[Stored records]
▼▼▼

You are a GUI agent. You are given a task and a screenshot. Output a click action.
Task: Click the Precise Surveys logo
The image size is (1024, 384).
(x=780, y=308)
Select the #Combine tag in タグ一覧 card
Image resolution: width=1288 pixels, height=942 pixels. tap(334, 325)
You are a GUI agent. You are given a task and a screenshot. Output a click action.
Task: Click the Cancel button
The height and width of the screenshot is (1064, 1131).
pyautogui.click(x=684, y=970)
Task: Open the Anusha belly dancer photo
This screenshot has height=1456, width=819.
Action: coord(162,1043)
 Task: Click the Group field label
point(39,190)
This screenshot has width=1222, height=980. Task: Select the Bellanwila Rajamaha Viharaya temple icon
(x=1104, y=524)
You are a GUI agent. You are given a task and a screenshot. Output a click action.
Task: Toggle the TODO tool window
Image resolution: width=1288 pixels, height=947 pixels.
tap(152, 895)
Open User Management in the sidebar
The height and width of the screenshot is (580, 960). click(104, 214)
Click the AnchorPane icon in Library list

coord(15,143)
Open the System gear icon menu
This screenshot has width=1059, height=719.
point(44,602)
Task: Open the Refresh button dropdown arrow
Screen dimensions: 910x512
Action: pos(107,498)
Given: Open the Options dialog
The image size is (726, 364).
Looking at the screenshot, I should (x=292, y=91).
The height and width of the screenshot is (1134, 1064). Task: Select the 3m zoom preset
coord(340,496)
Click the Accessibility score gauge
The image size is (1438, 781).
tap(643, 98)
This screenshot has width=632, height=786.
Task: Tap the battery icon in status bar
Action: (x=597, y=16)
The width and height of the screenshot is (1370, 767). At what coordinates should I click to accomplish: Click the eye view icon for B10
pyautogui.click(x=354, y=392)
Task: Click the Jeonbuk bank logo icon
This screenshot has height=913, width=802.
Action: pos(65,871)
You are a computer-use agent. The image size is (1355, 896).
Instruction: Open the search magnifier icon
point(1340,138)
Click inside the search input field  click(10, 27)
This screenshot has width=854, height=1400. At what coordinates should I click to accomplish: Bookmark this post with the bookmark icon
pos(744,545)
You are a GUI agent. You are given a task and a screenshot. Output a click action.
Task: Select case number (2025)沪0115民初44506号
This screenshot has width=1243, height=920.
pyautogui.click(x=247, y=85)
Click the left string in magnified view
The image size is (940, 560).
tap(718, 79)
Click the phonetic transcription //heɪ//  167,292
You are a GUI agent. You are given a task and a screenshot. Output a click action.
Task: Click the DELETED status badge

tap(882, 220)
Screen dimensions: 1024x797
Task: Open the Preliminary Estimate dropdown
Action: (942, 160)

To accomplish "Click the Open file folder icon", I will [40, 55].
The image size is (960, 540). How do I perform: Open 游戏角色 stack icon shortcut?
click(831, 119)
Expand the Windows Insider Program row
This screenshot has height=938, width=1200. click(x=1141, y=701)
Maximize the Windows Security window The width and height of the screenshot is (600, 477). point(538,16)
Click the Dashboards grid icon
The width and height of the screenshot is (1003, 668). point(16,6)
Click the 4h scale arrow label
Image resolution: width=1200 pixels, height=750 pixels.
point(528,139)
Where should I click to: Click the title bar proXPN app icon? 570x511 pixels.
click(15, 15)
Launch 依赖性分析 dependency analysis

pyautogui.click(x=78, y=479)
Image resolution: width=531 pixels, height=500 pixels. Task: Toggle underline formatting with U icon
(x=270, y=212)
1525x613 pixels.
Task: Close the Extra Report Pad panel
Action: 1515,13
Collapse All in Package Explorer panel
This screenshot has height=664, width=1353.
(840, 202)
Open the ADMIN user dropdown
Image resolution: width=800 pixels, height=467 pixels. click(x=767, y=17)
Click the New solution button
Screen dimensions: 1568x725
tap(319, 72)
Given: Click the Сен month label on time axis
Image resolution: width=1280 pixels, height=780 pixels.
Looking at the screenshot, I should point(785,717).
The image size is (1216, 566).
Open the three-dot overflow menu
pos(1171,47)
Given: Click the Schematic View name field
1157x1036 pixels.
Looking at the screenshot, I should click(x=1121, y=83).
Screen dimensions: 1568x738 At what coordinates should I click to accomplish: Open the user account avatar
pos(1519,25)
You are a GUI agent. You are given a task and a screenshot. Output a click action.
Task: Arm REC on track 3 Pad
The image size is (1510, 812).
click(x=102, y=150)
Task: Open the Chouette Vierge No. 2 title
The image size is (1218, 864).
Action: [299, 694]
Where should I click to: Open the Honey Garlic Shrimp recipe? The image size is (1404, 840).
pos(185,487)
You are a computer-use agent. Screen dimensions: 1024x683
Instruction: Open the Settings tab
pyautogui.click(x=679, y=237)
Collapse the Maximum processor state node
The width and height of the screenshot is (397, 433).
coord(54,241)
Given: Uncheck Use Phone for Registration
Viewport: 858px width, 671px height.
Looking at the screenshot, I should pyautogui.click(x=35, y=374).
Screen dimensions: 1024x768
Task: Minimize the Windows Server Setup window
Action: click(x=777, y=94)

▲▲▲

◆ BRIEF ◆
For every entry in the records above, write an exact copy.

◆ EXERCISE ANSWER ◆
You are a GUI agent. You are given a task and a screenshot. Output a click action.
Task: Click the Precise Surveys logo
The image size is (1024, 384).
(x=780, y=308)
Select the #Combine tag in タグ一覧 card
Image resolution: width=1288 pixels, height=942 pixels. tap(334, 325)
You are a GUI agent. You are given a task and a screenshot. Output a click action.
Task: Click the Cancel button
The height and width of the screenshot is (1064, 1131).
pyautogui.click(x=684, y=970)
Task: Open the Anusha belly dancer photo
This screenshot has height=1456, width=819.
Action: coord(162,1043)
 Task: Click the Group field label
point(39,190)
This screenshot has width=1222, height=980. Task: Select the Bellanwila Rajamaha Viharaya temple icon
(x=1104, y=524)
You are a GUI agent. You are given a task and a screenshot. Output a click action.
Task: Toggle the TODO tool window
Image resolution: width=1288 pixels, height=947 pixels.
tap(152, 895)
Open User Management in the sidebar
The height and width of the screenshot is (580, 960). click(104, 214)
Click the AnchorPane icon in Library list

coord(15,143)
Open the System gear icon menu
This screenshot has width=1059, height=719.
point(44,602)
Task: Open the Refresh button dropdown arrow
Screen dimensions: 910x512
Action: pos(107,498)
Given: Open the Options dialog
The image size is (726, 364).
Looking at the screenshot, I should (x=292, y=91).
The height and width of the screenshot is (1134, 1064). Task: Select the 3m zoom preset
coord(340,496)
Click the Accessibility score gauge
The image size is (1438, 781).
tap(643, 98)
This screenshot has width=632, height=786.
Task: Tap the battery icon in status bar
Action: (x=597, y=16)
The width and height of the screenshot is (1370, 767). At what coordinates should I click to accomplish: Click the eye view icon for B10
pyautogui.click(x=354, y=392)
Task: Click the Jeonbuk bank logo icon
This screenshot has height=913, width=802.
Action: pos(65,871)
You are a computer-use agent. The image size is (1355, 896).
Instruction: Open the search magnifier icon
point(1340,138)
Click inside the search input field  click(10, 27)
This screenshot has width=854, height=1400. At what coordinates should I click to accomplish: Bookmark this post with the bookmark icon
pos(744,545)
You are a GUI agent. You are given a task and a screenshot. Output a click action.
Task: Select case number (2025)沪0115民初44506号
This screenshot has width=1243, height=920.
pyautogui.click(x=247, y=85)
Click the left string in magnified view
The image size is (940, 560).
tap(718, 79)
Click the phonetic transcription //heɪ//  167,292
You are a GUI agent. You are given a task and a screenshot. Output a click action.
Task: Click the DELETED status badge

tap(882, 220)
Screen dimensions: 1024x797
Task: Open the Preliminary Estimate dropdown
Action: (942, 160)

To accomplish "Click the Open file folder icon", I will [40, 55].
The image size is (960, 540). How do I perform: Open 游戏角色 stack icon shortcut?
click(831, 119)
Expand the Windows Insider Program row
This screenshot has height=938, width=1200. click(x=1141, y=701)
Maximize the Windows Security window The width and height of the screenshot is (600, 477). point(538,16)
Click the Dashboards grid icon
The width and height of the screenshot is (1003, 668). point(16,6)
Click the 4h scale arrow label
Image resolution: width=1200 pixels, height=750 pixels.
point(528,139)
Where should I click to: Click the title bar proXPN app icon? 570x511 pixels.
click(15, 15)
Launch 依赖性分析 dependency analysis

pyautogui.click(x=78, y=479)
Image resolution: width=531 pixels, height=500 pixels. Task: Toggle underline formatting with U icon
(x=270, y=212)
1525x613 pixels.
Task: Close the Extra Report Pad panel
Action: 1515,13
Collapse All in Package Explorer panel
This screenshot has height=664, width=1353.
(840, 202)
Open the ADMIN user dropdown
Image resolution: width=800 pixels, height=467 pixels. click(x=767, y=17)
Click the New solution button
Screen dimensions: 1568x725
tap(319, 72)
Given: Click the Сен month label on time axis
Image resolution: width=1280 pixels, height=780 pixels.
Looking at the screenshot, I should point(785,717).
The image size is (1216, 566).
Open the three-dot overflow menu
pos(1171,47)
Given: Click the Schematic View name field
1157x1036 pixels.
Looking at the screenshot, I should click(x=1121, y=83).
Screen dimensions: 1568x738 At what coordinates should I click to accomplish: Open the user account avatar
pos(1519,25)
You are a GUI agent. You are given a task and a screenshot. Output a click action.
Task: Arm REC on track 3 Pad
The image size is (1510, 812).
click(x=102, y=150)
Task: Open the Chouette Vierge No. 2 title
The image size is (1218, 864).
Action: [299, 694]
Where should I click to: Open the Honey Garlic Shrimp recipe? The image size is (1404, 840).
pos(185,487)
You are a computer-use agent. Screen dimensions: 1024x683
Instruction: Open the Settings tab
pyautogui.click(x=679, y=237)
Collapse the Maximum processor state node
The width and height of the screenshot is (397, 433).
coord(54,241)
Given: Uncheck Use Phone for Registration
Viewport: 858px width, 671px height.
Looking at the screenshot, I should pyautogui.click(x=35, y=374).
Screen dimensions: 1024x768
Task: Minimize the Windows Server Setup window
Action: click(x=777, y=94)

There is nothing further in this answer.